Text2Face-LoRa

This repository provides the code for a LoRa-finetuned version of the Stable Diffusion 2.1 model specifically optimized for generating face images. The package includes both training and inference capabilities, along with a pretrained model and the synthetic annotations used for finetuning.
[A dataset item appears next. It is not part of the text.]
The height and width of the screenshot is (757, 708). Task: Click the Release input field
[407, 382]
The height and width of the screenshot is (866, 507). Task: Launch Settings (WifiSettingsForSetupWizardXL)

Some examples comparing our model (right) with SD2.1 base model (left) are presented below.

Alt text

Features

Pretrained Model: download.py downloads our pretrained model from Hugging Face.
Inference Script: generate.py Ready-to-use script for generating images using the pretrained model.
Finetuning Script: finetune.py applies LoRa adjustments to both the UNet denoiser and the text encoder of Stable Diffusion.

Environment Setup

Set up a conda environment to run the model using the following commands:

conda create -n text2face
conda activate text2face

## Install requirements
pip install -r requirements.txt

Checkpoints

You can download the pretrained LoRa weights for the diffusion model and text encoder using our provided Python script download.py

python download.py

Inference

Generate images using the generate.py script, which loads the SD2.1 foundation model from Hugging Face and applies the LoRa weights. Generation is driven by defining a prompt and optionally a negative prompt.

Datasets

The provided checkpoint was finetuned with FFHQ and easyportrait using synthetic text captions for both datasets. Synthetic captions for these datasets and a subset of LAION-Face, which includes high resolution face crops, can be found in the links below.

Dataset	# Images	captions
Easy Portrait	39k	google drive
FFHQ	70k	google drive
LAION-Face	156k	google drive

Finetuning

Use finetune.py to finetune a stable diffusion model using LoRAs for the UNet denoiser and the text encoder. Example command for training:

accelerate config
accelerate config default

export MODEL_NAME="stabilityai/stable-diffusion-2-1"
export TRAIN_DIR="<root dir for training data>"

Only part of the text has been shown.